▶ _TASK INPUTS_:
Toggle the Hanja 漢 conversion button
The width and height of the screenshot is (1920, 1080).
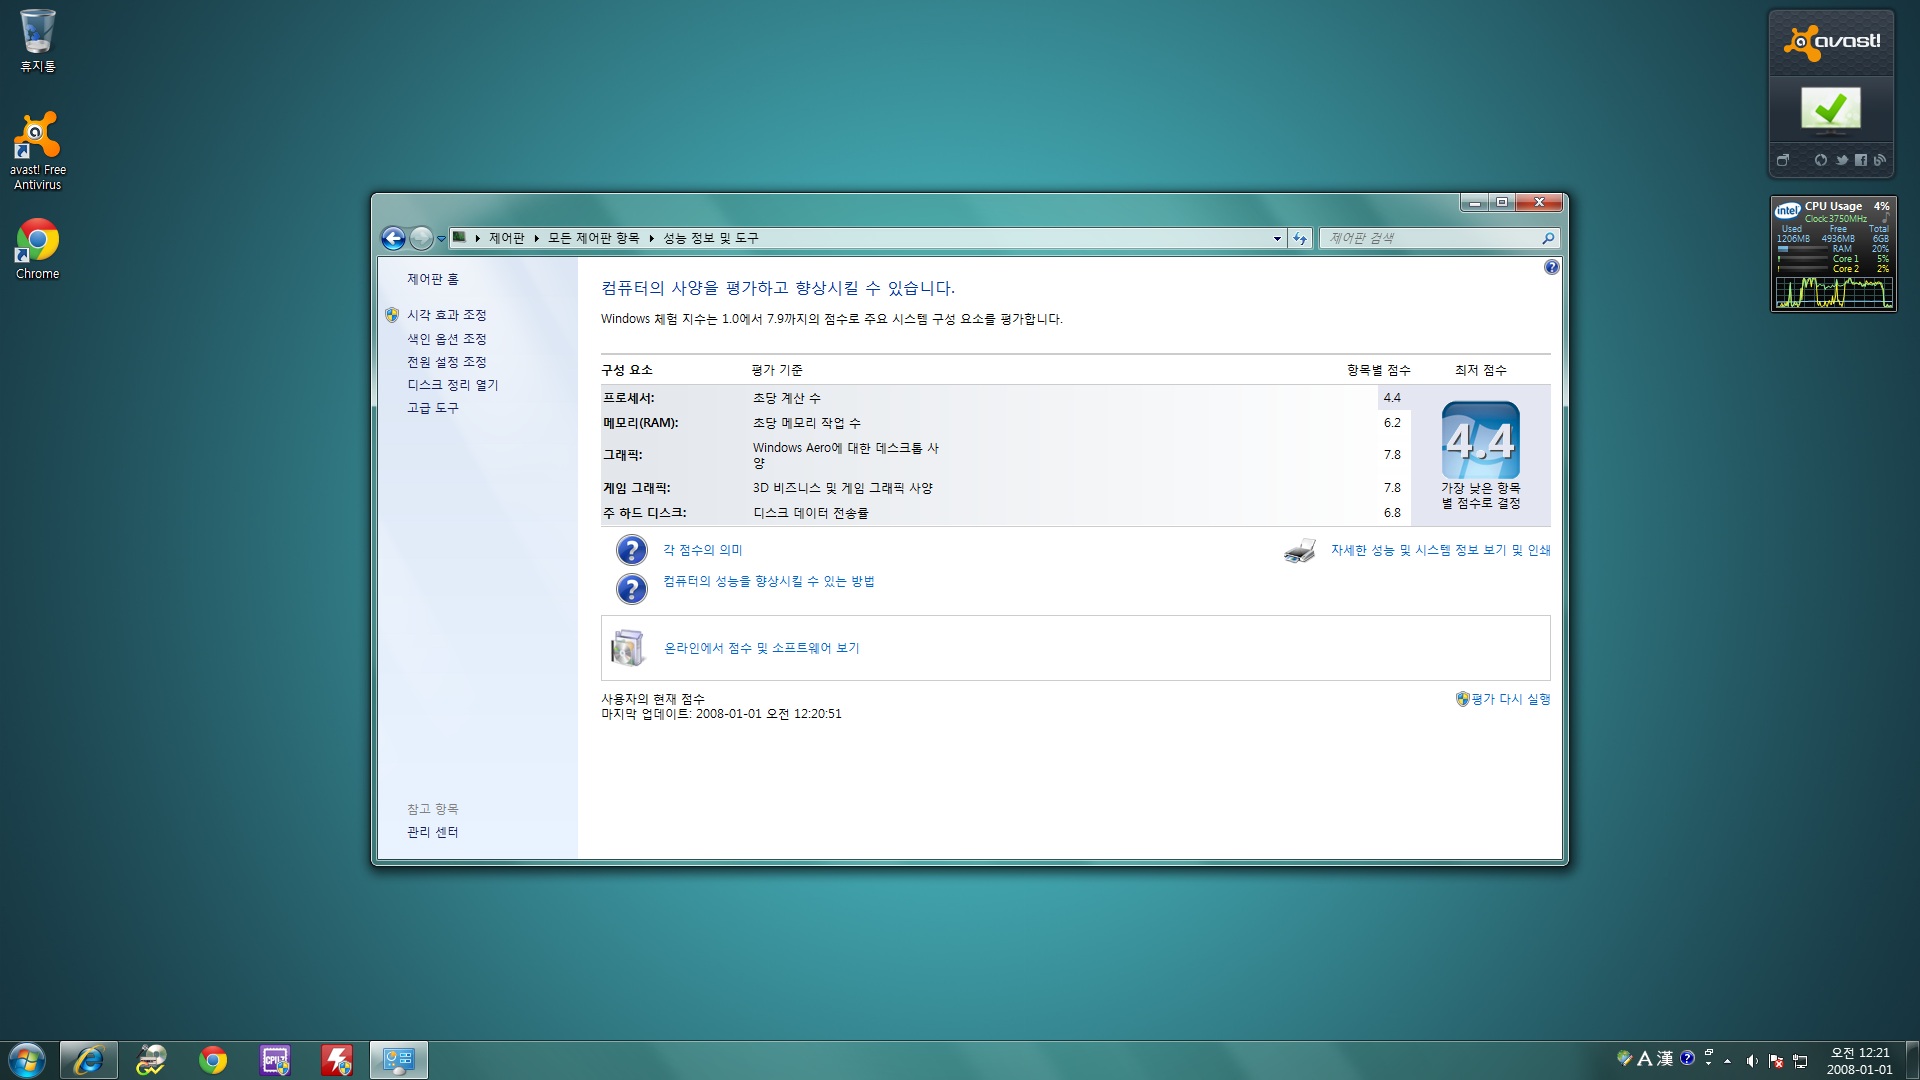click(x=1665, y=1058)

---

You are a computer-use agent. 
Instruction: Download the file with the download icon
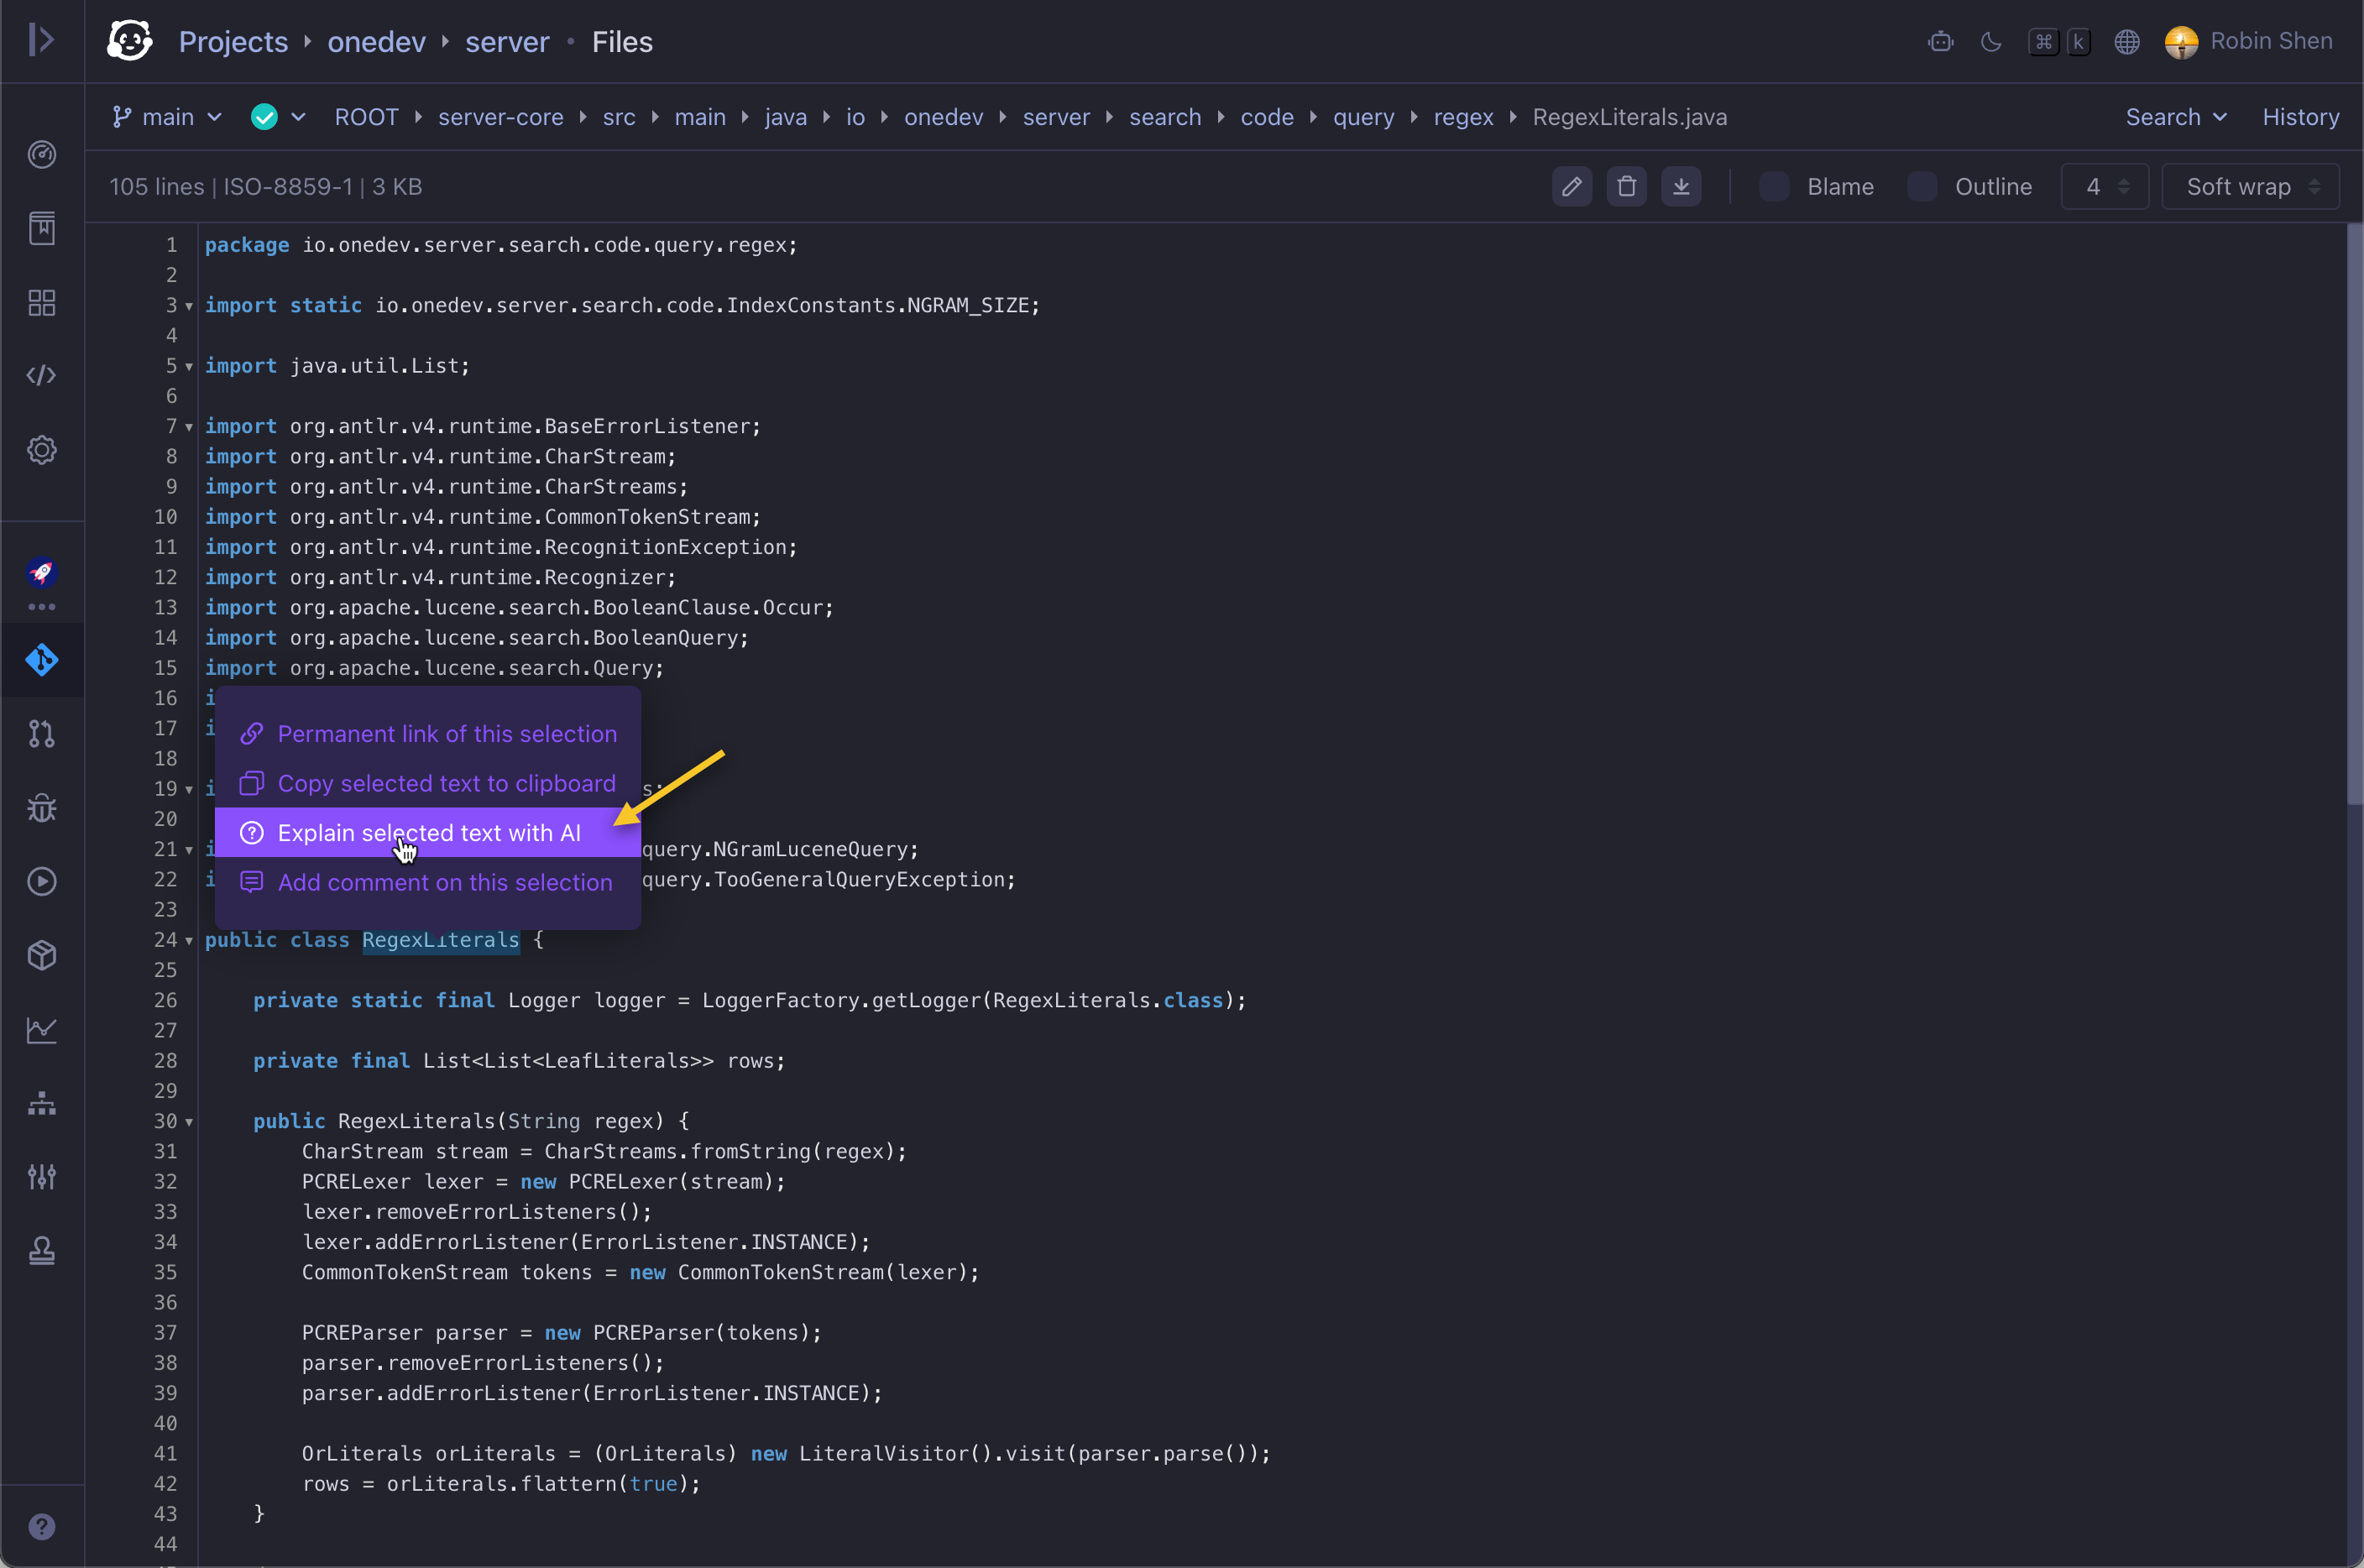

▶ _WHAT IS REQUIRED_: Beginning with the line containing "You are a computer-use agent." and ending with the line containing "Instruction: Download the", extract those lines exactly from the listing above, and only those.

▶ _FINAL ANSWER_:
You are a computer-use agent. 
Instruction: Download the file with the download icon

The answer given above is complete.